*** STORED DATA Section Begins ***
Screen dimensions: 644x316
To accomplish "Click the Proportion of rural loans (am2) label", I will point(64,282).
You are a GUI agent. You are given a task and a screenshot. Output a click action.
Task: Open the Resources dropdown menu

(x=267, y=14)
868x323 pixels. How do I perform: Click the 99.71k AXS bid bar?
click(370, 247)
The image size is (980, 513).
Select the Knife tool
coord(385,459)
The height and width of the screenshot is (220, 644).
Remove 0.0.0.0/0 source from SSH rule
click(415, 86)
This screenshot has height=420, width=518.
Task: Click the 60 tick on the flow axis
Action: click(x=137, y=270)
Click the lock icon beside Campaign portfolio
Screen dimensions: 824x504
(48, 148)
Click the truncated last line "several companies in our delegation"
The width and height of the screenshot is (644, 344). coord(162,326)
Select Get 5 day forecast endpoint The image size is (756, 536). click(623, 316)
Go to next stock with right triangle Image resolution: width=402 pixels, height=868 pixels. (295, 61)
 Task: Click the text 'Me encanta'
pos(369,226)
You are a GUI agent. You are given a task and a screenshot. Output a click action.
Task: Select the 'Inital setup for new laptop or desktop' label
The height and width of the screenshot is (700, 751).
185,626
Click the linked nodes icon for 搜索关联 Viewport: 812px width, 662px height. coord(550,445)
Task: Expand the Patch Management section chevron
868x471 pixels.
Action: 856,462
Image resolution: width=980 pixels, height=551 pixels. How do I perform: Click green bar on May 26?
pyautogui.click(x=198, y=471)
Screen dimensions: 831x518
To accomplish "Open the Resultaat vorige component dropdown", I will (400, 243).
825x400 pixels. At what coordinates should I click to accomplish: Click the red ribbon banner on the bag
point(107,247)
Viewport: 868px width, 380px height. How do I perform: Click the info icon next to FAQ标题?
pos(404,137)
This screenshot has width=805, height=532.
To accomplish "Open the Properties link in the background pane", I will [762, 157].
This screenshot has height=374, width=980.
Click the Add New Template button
*** STORED DATA Section Ends ***
## TASK GOAL
Each line from the one containing "Task: Expand the" down to the last line of the material above is to be transcribed exactly, with nothing else included.

## THE COMPLETED TASK
Task: Expand the Patch Management section chevron
868x471 pixels.
Action: 856,462
Image resolution: width=980 pixels, height=551 pixels. How do I perform: Click green bar on May 26?
pyautogui.click(x=198, y=471)
Screen dimensions: 831x518
To accomplish "Open the Resultaat vorige component dropdown", I will (400, 243).
825x400 pixels. At what coordinates should I click to accomplish: Click the red ribbon banner on the bag
point(107,247)
Viewport: 868px width, 380px height. How do I perform: Click the info icon next to FAQ标题?
pos(404,137)
This screenshot has width=805, height=532.
To accomplish "Open the Properties link in the background pane", I will [762, 157].
This screenshot has height=374, width=980.
Click the Add New Template button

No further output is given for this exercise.